MMORPGs Need To Change

By Joshua Temblett (Dontkillmydreams), Onrpg writer

MMORPGs need to change. That’s a well known fact. The question is, how do they change? The MMO is a great genre, as it doesn’t require any real skill with a keyboard and mouse but rather focuses more on tactical planning which makes it a great genre for people who are either really lazy or just in need of some relaxing, whilst playing a game of course. There are so many different directions the genre could go though, some of which developers may not have even thought about, and when the online RPG market is as cramped as it is, one needs to consider another way of approaching the existing market and reeling in new consumers.


1) Don’t block out the console gamers.

Console gaming is certainly on the rise, why block out that market? It’s true that nearly everyone in the modern world owns a PC; however why bother trying to get into a market that is so ambushed with the same type of game? Let’s just face it right now; World of Warcraft owns the market. There’s no point in denying that. So then why try to make a game similar to WoW? You’re not going to get anywhere near as many subscribers as the game dominating the market as it’s not only brilliantly designed but also very well managed and made. Unless you have a new idea (that works) you’re not going to get anywhere. This is where the console market comes in.
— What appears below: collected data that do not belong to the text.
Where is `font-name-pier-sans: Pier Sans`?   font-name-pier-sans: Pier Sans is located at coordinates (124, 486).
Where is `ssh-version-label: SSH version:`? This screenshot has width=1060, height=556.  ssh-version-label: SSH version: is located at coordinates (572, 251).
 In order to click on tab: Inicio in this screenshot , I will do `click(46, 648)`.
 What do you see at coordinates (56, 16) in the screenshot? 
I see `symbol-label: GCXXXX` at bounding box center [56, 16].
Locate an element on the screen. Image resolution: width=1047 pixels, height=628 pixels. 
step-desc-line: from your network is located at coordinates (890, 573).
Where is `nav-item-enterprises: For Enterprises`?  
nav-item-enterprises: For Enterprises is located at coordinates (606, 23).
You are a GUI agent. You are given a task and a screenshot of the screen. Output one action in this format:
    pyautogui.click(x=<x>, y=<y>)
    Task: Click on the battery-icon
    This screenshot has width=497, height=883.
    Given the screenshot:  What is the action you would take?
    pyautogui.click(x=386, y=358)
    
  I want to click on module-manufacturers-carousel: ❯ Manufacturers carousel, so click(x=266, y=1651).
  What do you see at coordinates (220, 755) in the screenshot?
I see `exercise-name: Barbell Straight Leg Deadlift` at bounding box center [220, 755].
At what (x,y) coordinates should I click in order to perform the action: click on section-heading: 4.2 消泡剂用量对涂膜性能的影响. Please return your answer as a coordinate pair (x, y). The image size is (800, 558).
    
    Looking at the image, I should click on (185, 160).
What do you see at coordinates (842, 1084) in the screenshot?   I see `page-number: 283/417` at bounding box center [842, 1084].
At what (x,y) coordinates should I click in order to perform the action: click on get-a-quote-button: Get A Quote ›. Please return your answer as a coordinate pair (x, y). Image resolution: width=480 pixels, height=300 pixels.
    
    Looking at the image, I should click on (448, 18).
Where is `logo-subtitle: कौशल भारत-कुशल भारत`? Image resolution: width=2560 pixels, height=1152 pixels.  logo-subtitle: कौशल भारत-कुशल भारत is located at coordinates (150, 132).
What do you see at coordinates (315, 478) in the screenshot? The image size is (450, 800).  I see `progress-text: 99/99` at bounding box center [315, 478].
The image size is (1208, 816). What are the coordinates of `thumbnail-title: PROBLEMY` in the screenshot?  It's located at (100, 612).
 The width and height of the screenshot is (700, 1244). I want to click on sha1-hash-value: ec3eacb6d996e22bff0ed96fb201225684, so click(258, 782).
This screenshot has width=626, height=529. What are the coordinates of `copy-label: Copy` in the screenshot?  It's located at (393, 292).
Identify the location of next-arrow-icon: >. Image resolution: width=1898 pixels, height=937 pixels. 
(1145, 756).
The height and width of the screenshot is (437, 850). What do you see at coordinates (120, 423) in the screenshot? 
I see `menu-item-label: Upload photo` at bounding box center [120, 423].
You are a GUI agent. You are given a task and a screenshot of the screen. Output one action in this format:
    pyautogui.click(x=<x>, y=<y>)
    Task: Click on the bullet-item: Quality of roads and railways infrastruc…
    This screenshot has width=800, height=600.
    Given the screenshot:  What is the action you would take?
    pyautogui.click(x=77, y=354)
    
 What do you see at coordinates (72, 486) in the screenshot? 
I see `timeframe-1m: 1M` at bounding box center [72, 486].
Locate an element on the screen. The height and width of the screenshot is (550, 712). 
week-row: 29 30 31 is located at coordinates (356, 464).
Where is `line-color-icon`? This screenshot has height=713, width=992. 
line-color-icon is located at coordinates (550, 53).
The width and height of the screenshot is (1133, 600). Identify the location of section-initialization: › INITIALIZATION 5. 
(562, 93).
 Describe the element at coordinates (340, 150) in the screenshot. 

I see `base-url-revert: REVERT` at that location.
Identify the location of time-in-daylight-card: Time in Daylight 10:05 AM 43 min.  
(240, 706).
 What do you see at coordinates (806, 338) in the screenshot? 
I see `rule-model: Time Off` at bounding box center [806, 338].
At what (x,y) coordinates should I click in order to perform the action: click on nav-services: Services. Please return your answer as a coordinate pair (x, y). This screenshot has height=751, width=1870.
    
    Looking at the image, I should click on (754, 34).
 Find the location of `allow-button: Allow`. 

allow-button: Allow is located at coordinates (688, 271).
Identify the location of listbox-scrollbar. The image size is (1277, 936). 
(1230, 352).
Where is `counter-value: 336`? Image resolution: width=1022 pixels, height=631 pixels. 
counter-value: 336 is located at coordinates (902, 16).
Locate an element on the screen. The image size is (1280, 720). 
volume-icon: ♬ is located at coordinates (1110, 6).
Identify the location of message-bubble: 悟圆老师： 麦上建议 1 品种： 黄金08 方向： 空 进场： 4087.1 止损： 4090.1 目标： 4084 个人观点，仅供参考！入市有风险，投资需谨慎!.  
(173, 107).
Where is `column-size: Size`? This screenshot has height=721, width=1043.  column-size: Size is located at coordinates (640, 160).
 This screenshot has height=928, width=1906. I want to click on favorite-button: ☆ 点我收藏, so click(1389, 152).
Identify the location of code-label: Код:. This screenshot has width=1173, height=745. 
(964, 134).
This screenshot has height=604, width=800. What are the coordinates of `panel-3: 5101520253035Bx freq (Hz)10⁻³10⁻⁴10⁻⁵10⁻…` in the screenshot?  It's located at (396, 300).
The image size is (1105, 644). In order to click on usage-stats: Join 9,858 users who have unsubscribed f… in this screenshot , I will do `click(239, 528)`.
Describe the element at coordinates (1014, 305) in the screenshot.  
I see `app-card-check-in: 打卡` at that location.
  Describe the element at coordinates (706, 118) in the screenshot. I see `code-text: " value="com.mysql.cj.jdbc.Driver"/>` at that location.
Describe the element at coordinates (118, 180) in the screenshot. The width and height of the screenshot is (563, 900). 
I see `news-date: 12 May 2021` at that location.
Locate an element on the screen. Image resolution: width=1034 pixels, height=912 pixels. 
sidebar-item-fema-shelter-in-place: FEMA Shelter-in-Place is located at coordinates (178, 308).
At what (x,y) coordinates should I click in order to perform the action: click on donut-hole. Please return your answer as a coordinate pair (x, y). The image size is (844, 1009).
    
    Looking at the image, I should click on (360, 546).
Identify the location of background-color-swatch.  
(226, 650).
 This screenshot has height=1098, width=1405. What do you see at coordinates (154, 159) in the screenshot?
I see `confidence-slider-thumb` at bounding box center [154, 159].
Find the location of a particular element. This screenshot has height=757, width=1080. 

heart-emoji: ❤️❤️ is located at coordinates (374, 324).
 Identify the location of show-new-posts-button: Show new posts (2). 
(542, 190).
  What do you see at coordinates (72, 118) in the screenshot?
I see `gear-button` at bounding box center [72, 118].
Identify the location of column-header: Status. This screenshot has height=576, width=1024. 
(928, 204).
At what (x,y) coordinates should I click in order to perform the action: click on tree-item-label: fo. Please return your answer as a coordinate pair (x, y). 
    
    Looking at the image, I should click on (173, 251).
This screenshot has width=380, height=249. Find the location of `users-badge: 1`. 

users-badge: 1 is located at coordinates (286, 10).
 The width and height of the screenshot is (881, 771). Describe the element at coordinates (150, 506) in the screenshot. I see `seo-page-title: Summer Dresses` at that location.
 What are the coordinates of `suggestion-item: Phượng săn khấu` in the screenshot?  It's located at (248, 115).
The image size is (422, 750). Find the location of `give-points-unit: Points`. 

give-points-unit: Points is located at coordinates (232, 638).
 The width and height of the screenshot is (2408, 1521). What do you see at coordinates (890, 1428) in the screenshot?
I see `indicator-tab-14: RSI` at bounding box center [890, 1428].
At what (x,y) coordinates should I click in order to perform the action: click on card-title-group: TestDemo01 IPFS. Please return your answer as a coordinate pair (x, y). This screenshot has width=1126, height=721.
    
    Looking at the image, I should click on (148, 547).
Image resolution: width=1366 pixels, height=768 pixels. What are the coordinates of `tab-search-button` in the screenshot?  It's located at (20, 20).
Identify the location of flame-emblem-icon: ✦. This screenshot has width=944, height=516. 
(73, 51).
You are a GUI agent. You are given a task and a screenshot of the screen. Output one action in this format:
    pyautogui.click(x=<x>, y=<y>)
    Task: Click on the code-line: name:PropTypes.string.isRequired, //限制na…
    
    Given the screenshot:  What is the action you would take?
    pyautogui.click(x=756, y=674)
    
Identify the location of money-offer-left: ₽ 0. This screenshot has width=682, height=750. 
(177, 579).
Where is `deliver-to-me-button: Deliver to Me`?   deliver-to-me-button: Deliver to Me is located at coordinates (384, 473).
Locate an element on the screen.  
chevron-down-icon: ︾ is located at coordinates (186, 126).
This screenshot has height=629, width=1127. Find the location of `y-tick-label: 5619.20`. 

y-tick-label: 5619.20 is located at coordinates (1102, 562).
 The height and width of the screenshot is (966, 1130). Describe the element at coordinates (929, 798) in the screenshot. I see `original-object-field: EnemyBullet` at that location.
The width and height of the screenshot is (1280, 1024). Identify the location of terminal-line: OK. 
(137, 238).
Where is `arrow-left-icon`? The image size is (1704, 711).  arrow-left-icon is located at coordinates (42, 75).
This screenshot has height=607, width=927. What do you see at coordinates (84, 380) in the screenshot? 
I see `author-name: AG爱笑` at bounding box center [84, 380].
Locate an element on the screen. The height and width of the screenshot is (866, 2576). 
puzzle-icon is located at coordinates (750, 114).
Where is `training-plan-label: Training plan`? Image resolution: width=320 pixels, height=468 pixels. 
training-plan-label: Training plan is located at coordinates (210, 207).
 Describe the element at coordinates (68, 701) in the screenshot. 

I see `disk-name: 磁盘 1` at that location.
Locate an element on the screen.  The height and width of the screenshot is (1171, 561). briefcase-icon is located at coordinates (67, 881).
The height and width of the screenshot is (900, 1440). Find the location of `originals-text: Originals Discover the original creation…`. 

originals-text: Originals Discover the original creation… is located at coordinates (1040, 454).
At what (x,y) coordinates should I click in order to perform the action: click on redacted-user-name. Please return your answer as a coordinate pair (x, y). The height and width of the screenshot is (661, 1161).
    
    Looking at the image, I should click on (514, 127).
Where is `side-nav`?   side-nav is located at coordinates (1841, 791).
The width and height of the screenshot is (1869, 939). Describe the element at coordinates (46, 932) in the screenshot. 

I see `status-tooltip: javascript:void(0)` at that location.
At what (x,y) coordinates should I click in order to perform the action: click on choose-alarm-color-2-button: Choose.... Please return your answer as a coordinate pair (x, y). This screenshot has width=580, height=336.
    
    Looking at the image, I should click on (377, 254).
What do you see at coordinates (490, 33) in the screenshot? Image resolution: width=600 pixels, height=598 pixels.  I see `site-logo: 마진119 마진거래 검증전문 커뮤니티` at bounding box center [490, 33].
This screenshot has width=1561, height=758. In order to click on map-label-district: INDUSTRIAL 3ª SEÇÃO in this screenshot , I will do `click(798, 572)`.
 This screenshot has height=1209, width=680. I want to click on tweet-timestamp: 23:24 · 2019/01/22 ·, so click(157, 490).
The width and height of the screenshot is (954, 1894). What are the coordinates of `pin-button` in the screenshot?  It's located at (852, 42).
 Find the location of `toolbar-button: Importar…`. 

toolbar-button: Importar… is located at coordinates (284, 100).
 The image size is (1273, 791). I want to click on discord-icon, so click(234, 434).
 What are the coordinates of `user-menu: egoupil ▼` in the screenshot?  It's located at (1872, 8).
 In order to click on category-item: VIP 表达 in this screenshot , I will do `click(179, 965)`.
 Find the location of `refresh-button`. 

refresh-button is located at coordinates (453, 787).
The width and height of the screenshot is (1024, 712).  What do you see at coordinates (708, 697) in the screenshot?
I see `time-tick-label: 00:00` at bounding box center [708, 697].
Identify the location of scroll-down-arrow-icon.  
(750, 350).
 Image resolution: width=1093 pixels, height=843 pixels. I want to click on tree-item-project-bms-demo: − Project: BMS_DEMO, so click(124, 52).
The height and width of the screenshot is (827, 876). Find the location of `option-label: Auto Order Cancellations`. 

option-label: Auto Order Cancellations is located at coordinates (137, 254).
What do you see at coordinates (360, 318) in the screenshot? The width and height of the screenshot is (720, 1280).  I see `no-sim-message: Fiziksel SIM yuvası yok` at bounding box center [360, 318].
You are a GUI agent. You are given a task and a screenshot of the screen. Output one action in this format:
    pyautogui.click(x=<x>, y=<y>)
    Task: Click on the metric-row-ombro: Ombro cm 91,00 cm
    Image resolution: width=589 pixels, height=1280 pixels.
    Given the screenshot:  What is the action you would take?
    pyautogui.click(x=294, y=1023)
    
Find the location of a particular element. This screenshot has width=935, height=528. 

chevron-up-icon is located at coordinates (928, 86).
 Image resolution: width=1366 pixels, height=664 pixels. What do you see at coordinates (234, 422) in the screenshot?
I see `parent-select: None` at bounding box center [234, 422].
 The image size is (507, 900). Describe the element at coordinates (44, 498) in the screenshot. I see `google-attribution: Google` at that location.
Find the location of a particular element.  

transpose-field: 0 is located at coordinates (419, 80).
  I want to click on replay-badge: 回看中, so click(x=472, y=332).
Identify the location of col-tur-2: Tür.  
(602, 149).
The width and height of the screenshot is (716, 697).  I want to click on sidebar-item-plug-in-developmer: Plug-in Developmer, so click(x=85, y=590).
You don’t have to stick to point and click gameplay on consoles, and this is the beauty of them! I still can’t understand why no developer has tried to make a game with a similar control scheme to “The Legend of Zelda”, especially considering that it’s slow enough to not turn battles into button bashers, but fast enough to retain a good pace. Not only that, but there is a certain skill element required too. Console games cannot stick to the same design roots as PC games though (especially with a different control scheme), and this is where my second point comes in!


2) Don’t stick with the same old design.

Let’s assume for a minute that you’re making a game for a console, the way you design that game would have to be different from how you would make a PC MMO. That’s not only because of the control scheme available, but also playing on a console is a completely different experience. Final Fantasy XII (an MMO-styled RPG) is completely different to Guild Wars in terms of environment and general design. What about if you’re not making a game for a console but rather a PC? Don’t stick to the same old methods, move outside of the already tried and tested formula, create a game that plays differently and gives a new experience. There’s nothing stopping designers from mixing and matching genres. MMOFPS anyone?


3) Big games use the F2P scheme!

I mean seriously, why not? The economic climate is attacking us all; we don’t have the money to pay to play games every month! F2P games with an online market place opens up your title to more gamers, but at the same time if you put cool items and whatnot on that market place, players will no doubt buy them. But for God’s sake developers, let people buy items from your store using Paypal! Lots of people use it, it makes them feel safe with what they’re purchasing and that some random company isn’t going to take all their details.


4) Listen to your community.

The community play the game and know more about the game than the developers do, so why not listen to them? They’re the experts! If a marketing expert tells you what to do, you’re going to believe him and do what they say, so why not do the same with your audience? Also report to your community about your developments with the game and get their opinions on new features you’re adding or game balancing. I remember when I was part of the Wizard 101 Closed (and Open) Beta the developers would always report to the community about their current doings and this created a close community and a very good game.

To be honest, listening to your community is the best thing a developer can do to not only improve games but also to create new and exciting experiences and games within the genre.